Overview
This application predicts the distribution of total goals scored in upcoming English Premier League fixtures. Rather than limiting forecasts to common betting lines (such as over/under 2.5 goals), the model predicts goal counts as discrete categories, providing probability estimates for each outcome (0, 1, 2, 3, up to 7+ goals).
Data Pipeline
Data Acquisition:
Match results are collected by scraping historical data from site X using Selenium, due to dynamic JavaScript content and standard request-blocking mechanisms. The scraper navigates season by season, extracting structured data tables spanning at least two full seasons.
Data Preparation:
The data is cleaned to remove inconsistencies and outliers, with exploratory analysis performed to confirm data integrity and stability across seasons.
Feature Engineering:
Over 40 features are engineered, covering team form, goal averages, recent trends, home/away adjustments, rolling metrics, and head-to-head performance. These features are designed to maximize predictive strength while minimizing redundancy.
Feature Selection & Correlation:
Pearson and Spearman correlation analysis, along with feature importance scoring, are used to refine and optimize the feature set. Low-impact or overlapping features are removed to maintain model efficiency and stability.
Model Architecture
Model Choice:
A Random Forest Classifier (RFC) was selected for its ability to handle non-linear relationships, feature interactions, and class imbalances, while reducing overfitting through ensemble averaging.
Target Structuring:
The target variable is structured as discrete goal categories, allowing for richer, probability-based forecasting rather than simple binary outcomes.
Hyperparameter Optimization:
Key hyperparameters, including n_estimators
, max_depth
, min_samples_leaf
, and max_features
, were tuned via randomized search and cross-validation to achieve optimal performance and generalization.
Testing & Validation:
The model has been evaluated on unseen fixtures, using metrics such as log loss, accuracy, and probability calibration checks to ensure consistent predictive reliability.
Model Evaluation & Success
This model has been rigorously tested on dynamic, unseen data and continuously validated. While predicting the exact number of goals every time is impossible, the model consistently delivers well-calibrated probabilities to help users make smarter, more informed decisions.
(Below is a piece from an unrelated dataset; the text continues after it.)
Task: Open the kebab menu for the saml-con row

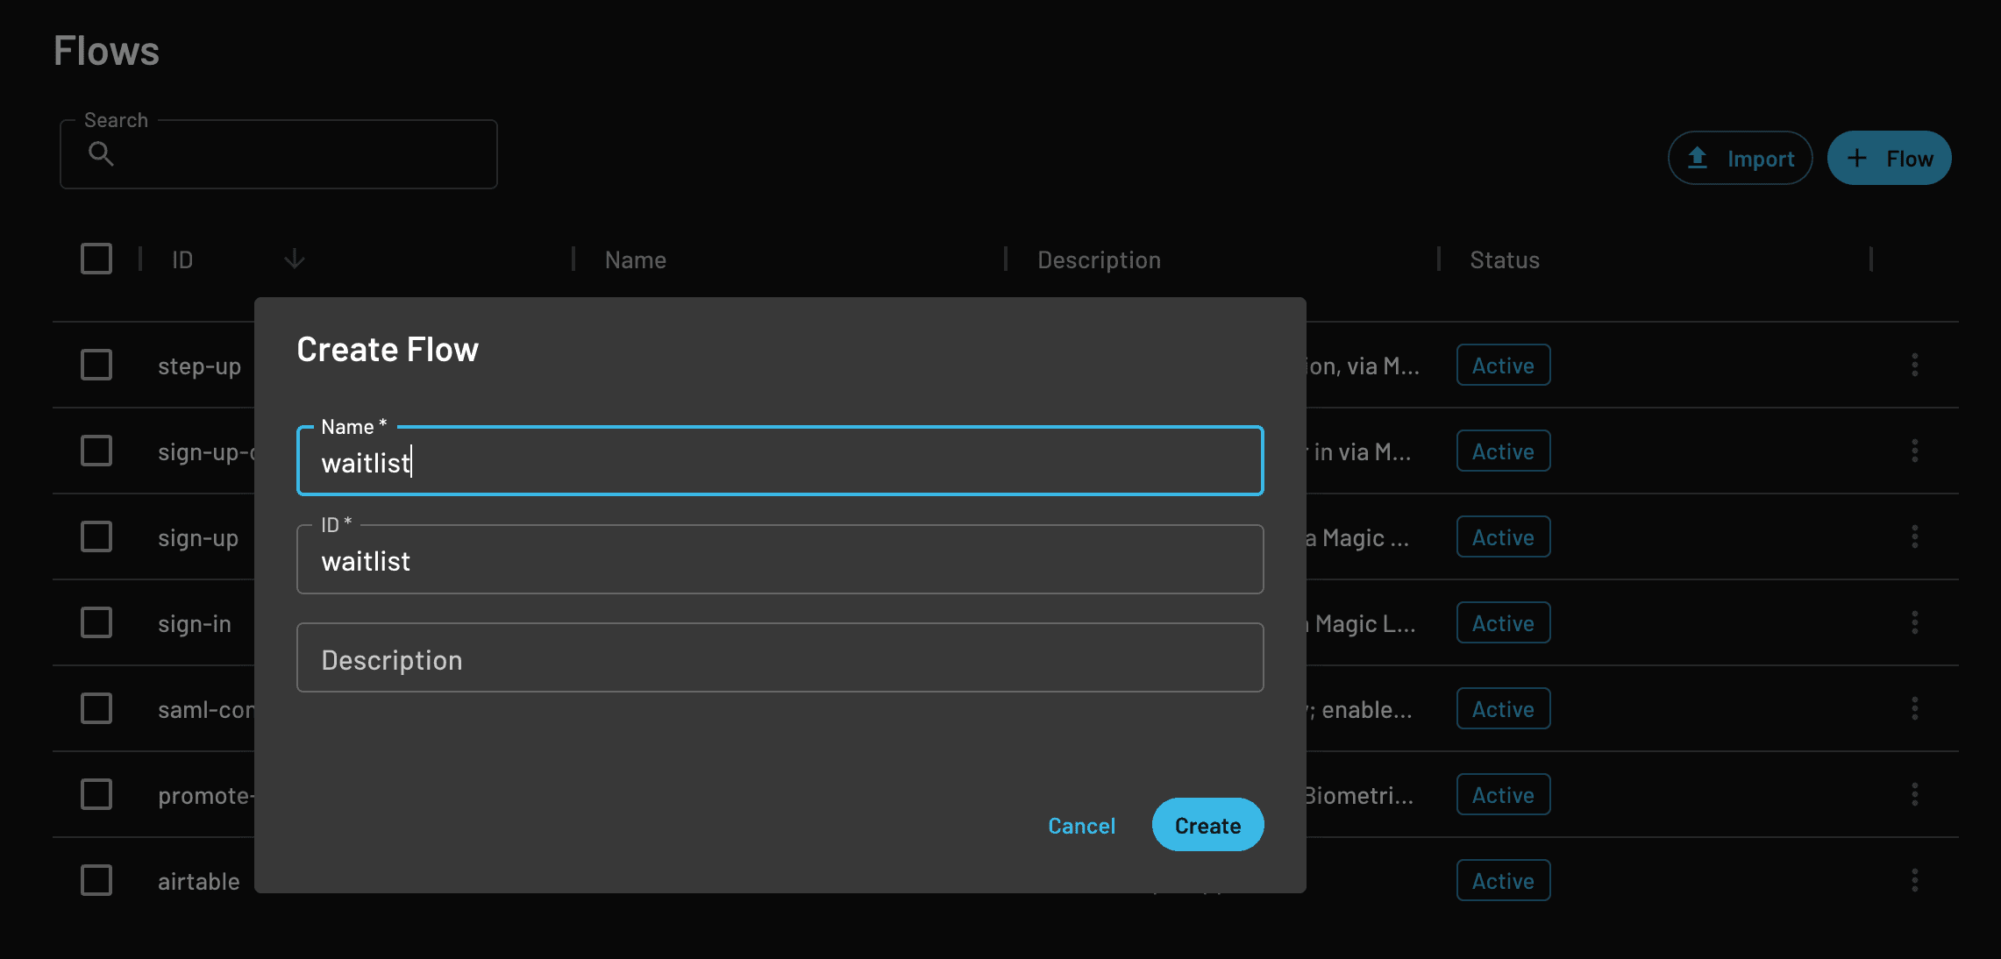Action: point(1915,708)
We do not display historical backtests, as past statistics can mislead. This is a predictive tool, driven by machine learning and statistical models — not an exact science.
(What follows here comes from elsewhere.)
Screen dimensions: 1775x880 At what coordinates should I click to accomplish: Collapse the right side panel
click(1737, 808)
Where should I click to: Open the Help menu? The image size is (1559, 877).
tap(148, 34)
If we could predict every result perfectly, we’d already be on our private beach, having bought Luton Town FC and brought in Ronaldo as a super sub! Until then, this tool helps you approach predictions with sharper data and smarter probabilities.
Deployment
The model, feature engineering pipelines, and dynamic fixture engine are deployed to Streamlit Cloud. Data and features are updated daily, ensuring predictions remain current and relevant.
Scalability
While this version focuses on the English Premier League, the framework is designed for easy adaptation to other leagues, with league-specific feature engineering and model retraining to reflect unique scoring patterns.